My coming of age as a climate activist has followed a largely similar course. My initial response to the catastrophic heating of our planet was to (correctly) assign blame to rightwing extremists and climate deniers for deliberately hindering efforts to combat the problem. And yet again, the further I delved into the issue, the more I came to realize that the looming climate apocalypse was a wholly bipartisan affair.
The acolytes of neoliberalism who at least give lip service to the crisis at hand offer little more than wholly inadequate, piecemeal solutions as a means of greenwashing what is, in reality, a colossal and systemic catastrophe. Insofar as they may appear polar opposites, the average climate-denying Republican and “trust the science” Democrat share common priorities of individual material comfort, Western global hegemony, and preservation of the status quo above all other concerns.
Finally I arrive at the ongoing holocaust being carried out in Gaza. Never in my life did I anticipate witnessing the American-backed horrors that have haunted my every waking thought for the past two years — or at least, not until the global collapse of the biosphere inevitably makes such atrocities an everyday occurrence.
As author Antony Loewenstein writes in his excellent book “The Palestine Laboratory:”
“Israel’s Palestine Laboratory thrives on global disruption and violence. The worsening climate crisis will benefit Israel’s defense sector in a future where nation states do not respond with active measures to reduce the impacts of surging temperatures, but instead ghetto-ize themselves Israel style. What this means in practice is higher walls and tighter borders, greater surveillance of refugees, facial recognition, drones, smart fences, and biometric databases.”
Ecological economics professor and IPCC Assessment Report author Julia Steinberger warned similarly back in October 2023: “Gaza is a blueprint for all of us this century. This is what the first real signal of this new century looks like, out in the open, clear for all to see.”
There’s a common thread of imperialist racism and violent capitalist gluttony that pervades these issues, but there are two unique features that stand out to me above all else.
First there’s the complete lack of guardrails, the total absence of a safety net in place to prevent the unthinkable. The complete fascist takeover of America should be wholly inconceivable to us, as should the reality of so thoroughly polluting the planet that much of it becomes uninhabitable. It should not be possible, in the 21st Century, that 2 million people should face the prospect of total annihilation at the genocidal hands of a settler colonialist state. Time and again we find ourselves desperately looking to the mechanisms we’re meant to believe will protect us, be it international law or the U.S. Constitution, only to realize we’ve been entirely abandoned to our own devices.
What stands out secondly is our society’s total unwillingness to engage in what should be a natural response to these realities.

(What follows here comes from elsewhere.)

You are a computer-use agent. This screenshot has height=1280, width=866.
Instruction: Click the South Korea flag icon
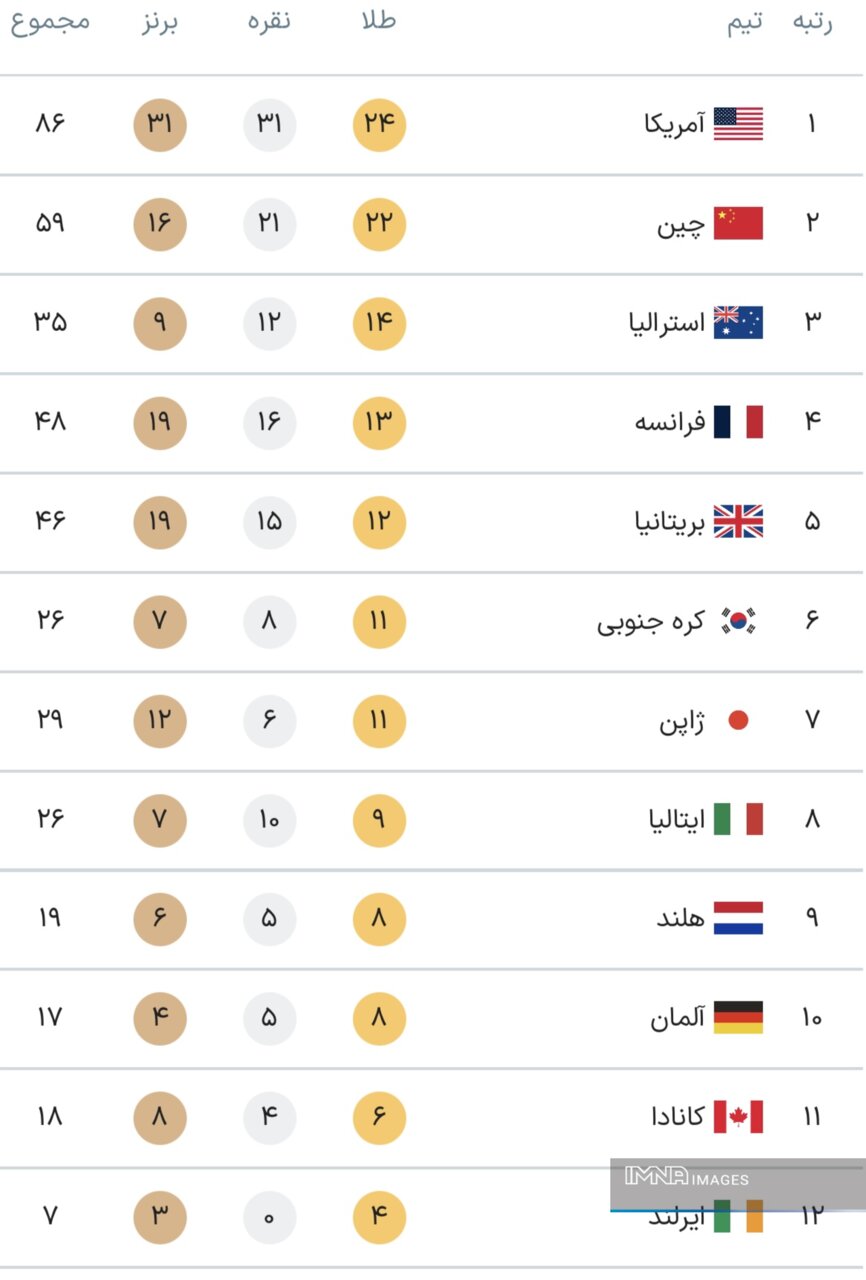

America’s ubiquitous apathy, the complete indifference we show to the eradication of human life in our names, and perhaps even the total collapse of our own society, simply boggles the imagination.
As the Twitter user UMO once memorably wrote, “Americans are the least rebellious people on earth who also like to congratulate themselves on being rebellious more than anyone. “I’m a renegade! My favorite people are the cops and my boss!””
Indeed, at a time when our need for resistance to these systems of mass death and oppression is at its greatest, what passes for “rebels” in our society are bigots rolling coal in their oversized pickup trucks, proudly waving Confederate flags beneath a smog-filled sky. This brand of “rebelliousness” being sold to us is nothing more than a sad Halloween costume, while the dominant cultural attitude remains one of apathy and subservience to a system that is quite literally burning our planet to the ground, murdering us and our children with our full and informed consent.
In its closing pages, set fittingly within the centuries-old ruins of the U.S. Capitol Building, “The Last American” notes that “it would be impossible to imagine a more pathetic mixture of glory and decay, of wealth and poverty, of civilization and barbarity.”
With every day that passes in the dying U.S. empire, Miller’s century old novel comes to seem less and less like some outlandish science fiction satire, and increasingly like a faithful portrait of the grim but wholly preventable fate to which we’ve so pitifully resigned ourselves.
***
Aaron Dunbar is a member of Mid-Ohio Valley Climate Action.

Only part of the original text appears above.